‘A Thread to Pull On’
Faster Sequencing, More Patients Boost Autism Research
A philanthropist’s largesse and faster sequencing technology are helping researchers gain footholds in understanding autism spectrum disorder, which affects between 1 and 2 percent of the population.
But complex diseases of brain and behavior such as ASD will not yield soon to simple solutions, said Dr. Matthew State, chair of the department of psychiatry at the University of California, San Francisco, School of Medicine.
ASD is “a tremendously heterogeneous disorder,” he said at a recent NHGRI intramural seminar in Lipsett Amphitheater. “Anyone who comes to us and says that 10 out of 10 autism patients have the same marker for idiopathic disease is [likely misguided].”
Genetic surveys of the cause of ASD began to be successful in the early 2000s, he said, with research groups now converging on roughly the same set of genes during the past decade. Some 65 ASD-associated genes have been identified so far, said State, with scientists having the highest confidence in about 30 of them.
“We expect the final number will be somewhere between 400 and 1,000,” he said.
It has long been known that genes play a major role in ASD, a broad set of disorders of social communication, but State said there are no treatments that are highly effective, particularly for the core social deficits. “The mainstay, first-line treatment is behavioral therapy,” he noted. “But our lack of knowledge about the molecular, cellular and circuit mechanisms in ASD is profoundly limiting.”
Abetting the search for those mechanisms are whole-exome studies of simplex families, those in which there is a single affected child, where both parents and other offspring are normal. The Simons Simplex Collection, a data bank of information on 3,000 ASD families, has given researchers “a thread to pull on,” said State.
New York philanthropist Jim Simons funded the collection, inspired by advances made by the Cold Spring Harbor laboratory of Dr. Michael Wigler in 2007 that were later underscored by State and colleagues and other labs, including Wigler’s, in larger patient cohorts.
“Advances in autism research tend to come in waves, of both technological advances and more participants,” State said.
A 2011 microarray study involving about 1,000 simplex families detected a higher percentage of copy number variations in those with idiopathic autism. De novo mutations were found in both affected and healthy family members, however, and involved both deletions and duplications, State said. Scientists, however, were able to use the observation that these rare mutations hit the same gene or region in those affected to find the specific genetic contributors to ASD.
So far, ASD genes appear to function largely in two domains, chromatin modification and synaptic structure and function, said State.
“For the first 15 years of my two decades in this field, we were wandering in the desert,” he explained. “It’s only in the last 5 years that we’ve really begun to get a glimpse of the Promised Land.”
A practicing child psychiatrist, State said he “cares most about pathophysiology, not just biology.” His goal is to develop new treatments that help families and individuals.
It is known that advanced paternal age is associated with greater risk of ASD, only in part due to gene-disruptive single-nucleotide variants.
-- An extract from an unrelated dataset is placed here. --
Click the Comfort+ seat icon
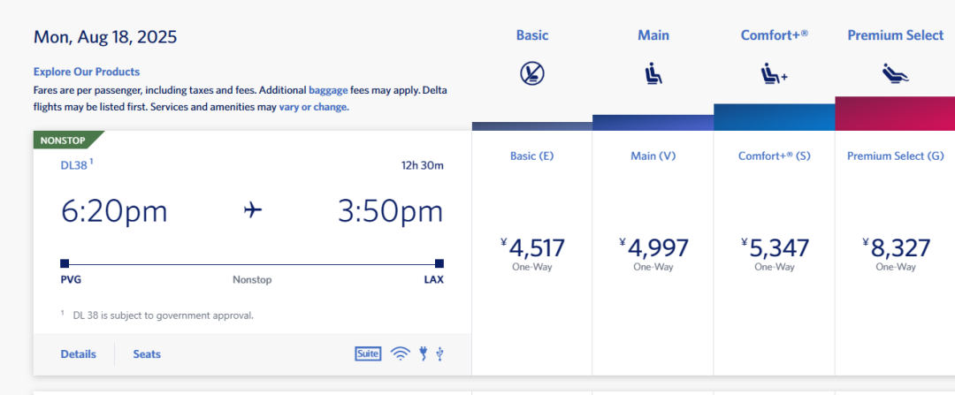 tap(774, 75)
And girls with ASD have a greater burden of mutations, suggesting that somehow their biology protects them against ASD.
State said that whole-genome sequencing is a popular new tool in ASD studies, but he thinks it is under-powered at present for gene discovery.
“Everyone’s surfin’ now, and we are too,” he said. “But this ain’t gonna be easy.”
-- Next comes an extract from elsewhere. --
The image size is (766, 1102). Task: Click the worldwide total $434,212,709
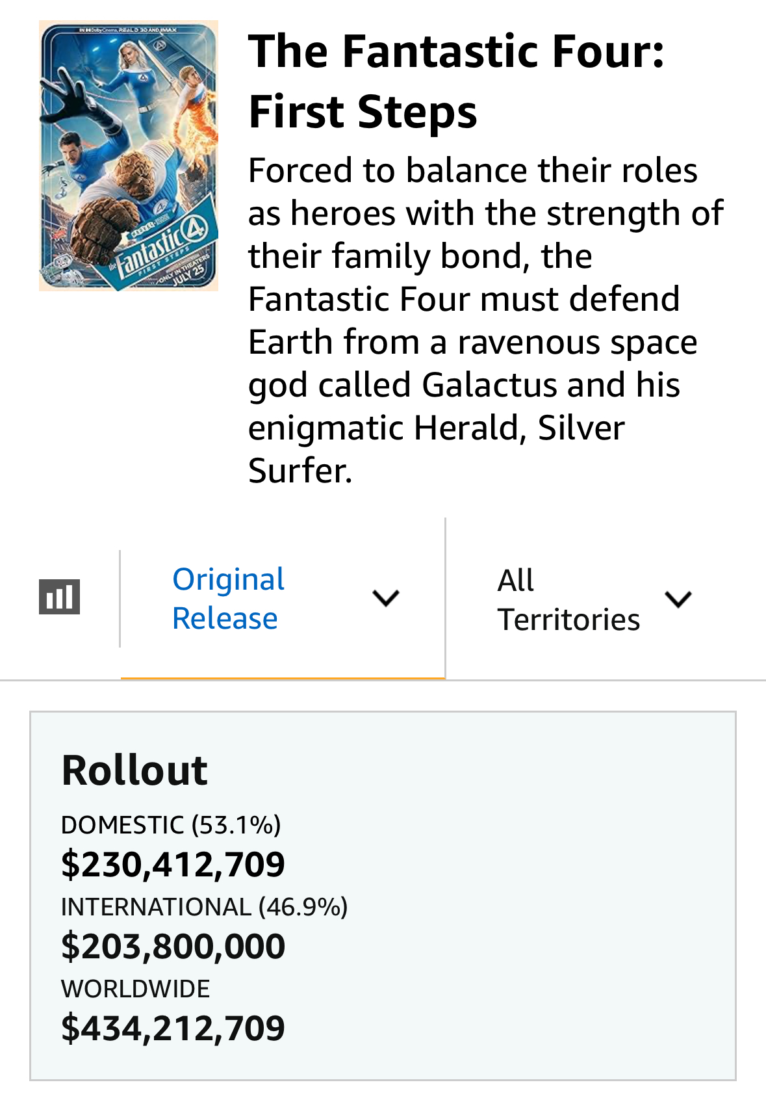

The power issue—how many samples are needed to see an unmistakable signal—is a challenge in ASD research. As these samples get much larger, whole genome sequencing will almost certainly play an increasingly important role.
In addition, State predicts that drop-seq, a technology that allows biologists to analyze genome-wide gene expression in thousands of individual cells in a single experiment, “will help us interpret the genes we have found. It will explode our concept of how many cells there really are in the brain.”
He and his colleagues are also pursuing a spatio-temporal approach to the developing brain, to find out when and where ASD genes do their damage. Initial forays taking this approach have pointed to deep-layer cortical glutamatergic neurons in the fetal cortex.
“The BRAIN initiative’s goal of a complete census of brain cells would be very helpful,” he noted.